The goal for Impossible Foods is to lessen the environmental impact of beef production on the planet. That's because cattle farming is resource hungry. Livestock factory farming uses 30 percent of the Earth's land surface and contributes to more than 18 percent of global greenhouse gases, according to the United Nations. But Impossible Foods can produce a burger using a fourth of the water and less than 4 percent of the land -- and emit one-tenth of the greenhouse gases -- than a conventional burger, Brown said.

"The whole mission of the company is to completely replace the use of animals as a food technology globally, by 2035," he said. "And that is unequivocally the most important mission in the world, full stop."

Why 2.0?

To achieve its mission, Impossible Foods needs to persuade burger lovers to stop eating meat. Dried-out black bean, quinoa, oat burgers won't do. Its burgers have to taste, smell and feel like meat.

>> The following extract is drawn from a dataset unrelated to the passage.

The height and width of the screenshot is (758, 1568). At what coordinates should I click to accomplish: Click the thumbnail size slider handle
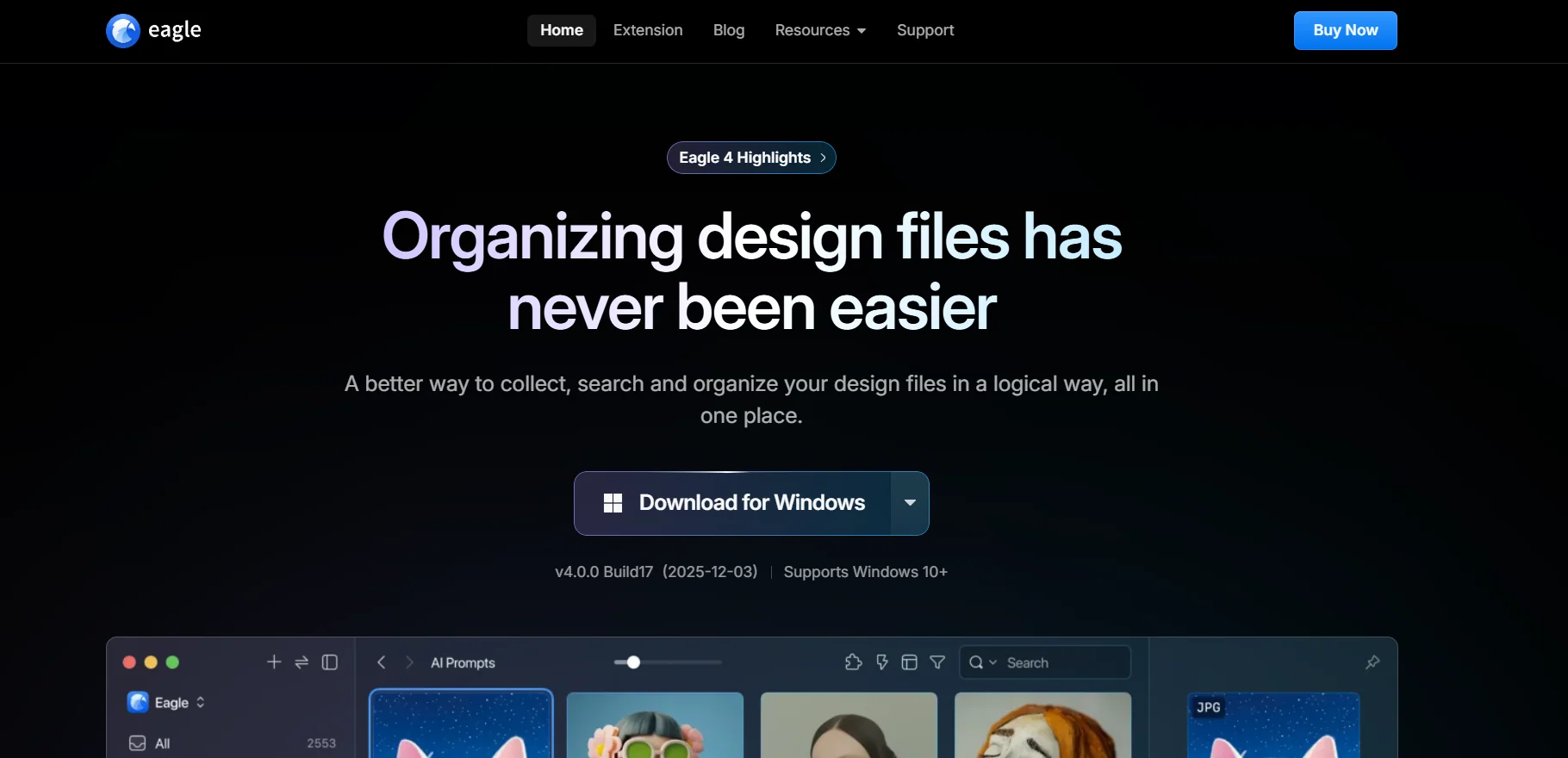coord(633,662)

By most accounts Impossible Burger 1.0 has been a success, but it does have a few issues. Its texture is a bit off -- more crumbly and drier than a traditional hamburger. And it can only be cooked on a restaurant-style flattop grill.

"It would totally fall apart," if you tried to throw it on a barbecue, Kliman said. "It would stick to the grill and just disintegrate."


Impossible Burger 2.0 was designed to be cooked on barbecue grills.

Mariel Myers/CNET

The same is true for cooking the faux meat in any dish other than a burger. Version 2.0 is more versatile and can substitute for ground beef in any recipe, Kliman said. Hence the spread of dishes she laid out for me to taste at the company's lab.

Not only can people use it for cooking Thai larb and beef skewers, it can be used in chili, dumplings, tacos, frittatas, meatloaf and sloppy Joes.

"Anything you can possibly think of, you can do," Kliman said. "You can cook it hot for a nice sear or low and slow."

Impossible Foods has been working on 2.0 over the last year. Along with trying to improve the beefiness of the product, the company has also lowered cholesterol, fat and calories. A 4-ounce burger is now about 240 calories -- versus roughly 290 calories in the first version, which is about the same as a beef burger. The new version is also gluten-free.

The company is additionally researching other products, like chicken, pork and fish. But for now, its main focus is beef. The next major product will likely be steak, Brown said, which will be a challenge. But he appears to be up to it.

"Everything we're doing is a huge challenge," he said.